* [Arbeitsauftrag 1]: In welchem Jahr wurde laut dem Textauszug über Heinrich Staudinger die Schuhfabrik in Schrems gegründet?

* [Vorliegender Textauszug]:
▶

Heinrich „Heini“ Staudinger (* 5. April 1953 in Vöcklabruck) ist ein österreichischer Unternehmer.

Leben

Heinrich Staudinger wuchs in Schwanenstadt in Oberösterreich in einem katholischen Elternhaus[1] auf. Er begann in Wien diverse Studienrichtungen, u. a. Medizin und gründete 1980 mit dem Verkauf von Schuhen der dänischen Marke Earth Shoe ein Schuhgeschäft in Wien in der Lange Gasse im 8. Wiener Gemeindebezirk, welches sich zum Unternehmen GEA (später GEA / Waldviertler) entwickelte – mit Direktversand, Werksverkauf und Messen in Schrems, weiteren 34 Filialen in Österreich, 20 Filialen in Deutschland und einer Filiale in der Schweiz (August 2020).[2]

GEA / Waldviertler

1984 wurde in Schrems im Waldviertel eine selbstverwaltete Schuhfabrik Waldviertler Schuhwerkstatt – die die Waldviertler-Schuhe und andere Produkte produziert und entwickelt – gegründet, wo er als inzwischen ehemaliger Vertriebskunde ab 1991 Miteigentümer war und nun Mehrheitseigentümer ist. Die Fabrik wurde um eine Möbelwerkstatt erweitert. 2009 wurde in Schrems eine Halle aus dem Ergee-Konkurs gekauft, 2013 das leerstehende Hotel Post, das im Mai 2013 als Teil der GEA Akademie (wieder-)eröffnet wurde.[3][4]

Im GEA Verlag erscheint seit 2004 die Zeitschrift brennstoff, eine Weiterentwicklung von Beiträgen und Glossen in den seit „1997 ‚dank‘ einer Krise“[5] erscheinenden Werbeheften GEA Album.

◀

* [Eingabedaten]:
▶

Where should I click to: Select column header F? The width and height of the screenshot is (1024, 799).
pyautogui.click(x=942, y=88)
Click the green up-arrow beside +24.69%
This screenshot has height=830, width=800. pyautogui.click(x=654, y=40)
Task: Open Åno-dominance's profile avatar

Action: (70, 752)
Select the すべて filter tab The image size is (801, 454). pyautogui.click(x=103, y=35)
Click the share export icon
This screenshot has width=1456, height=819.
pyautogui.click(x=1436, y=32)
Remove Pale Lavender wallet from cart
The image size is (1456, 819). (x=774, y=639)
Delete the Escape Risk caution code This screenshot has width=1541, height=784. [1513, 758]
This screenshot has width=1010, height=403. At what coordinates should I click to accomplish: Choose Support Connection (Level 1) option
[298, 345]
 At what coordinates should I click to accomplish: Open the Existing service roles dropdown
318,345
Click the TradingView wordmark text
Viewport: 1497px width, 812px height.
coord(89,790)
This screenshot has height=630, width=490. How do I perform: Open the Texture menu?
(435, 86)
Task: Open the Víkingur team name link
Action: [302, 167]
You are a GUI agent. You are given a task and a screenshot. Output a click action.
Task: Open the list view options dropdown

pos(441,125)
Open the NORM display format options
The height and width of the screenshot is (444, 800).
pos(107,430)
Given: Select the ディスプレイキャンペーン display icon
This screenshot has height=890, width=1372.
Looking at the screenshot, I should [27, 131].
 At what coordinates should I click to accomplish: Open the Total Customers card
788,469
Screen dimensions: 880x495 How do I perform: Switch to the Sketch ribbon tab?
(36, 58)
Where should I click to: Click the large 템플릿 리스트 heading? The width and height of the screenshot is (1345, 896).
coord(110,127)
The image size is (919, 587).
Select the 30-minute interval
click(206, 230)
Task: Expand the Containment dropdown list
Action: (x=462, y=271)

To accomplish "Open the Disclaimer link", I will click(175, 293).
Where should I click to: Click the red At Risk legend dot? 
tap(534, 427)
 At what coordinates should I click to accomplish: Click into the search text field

◀

* [Arbeitsauftrag 2]: Überführe den Teil der Eingabedaten, der mit der Zeile beginnt, die „Where should I click to: Click the red“ enthält, und bis zum Ende der Eingabedaten reicht, beide Grenzen eingeschlossen, in eine Markdown-Tabelle mit den Spalten „Nummer“ und „Eintrag“. Leerzeilen bleiben dabei unberücksichtigt.

* [Lösung 1]: 1984

* [Lösung 2]:
| Nummer | Eintrag |
|---|---|
| 1 | Where should I click to: Click the red At Risk legend dot?  |
| 2 | tap(534, 427) |
| 3 |  At what coordinates should I click to accomplish: Click into the search text field |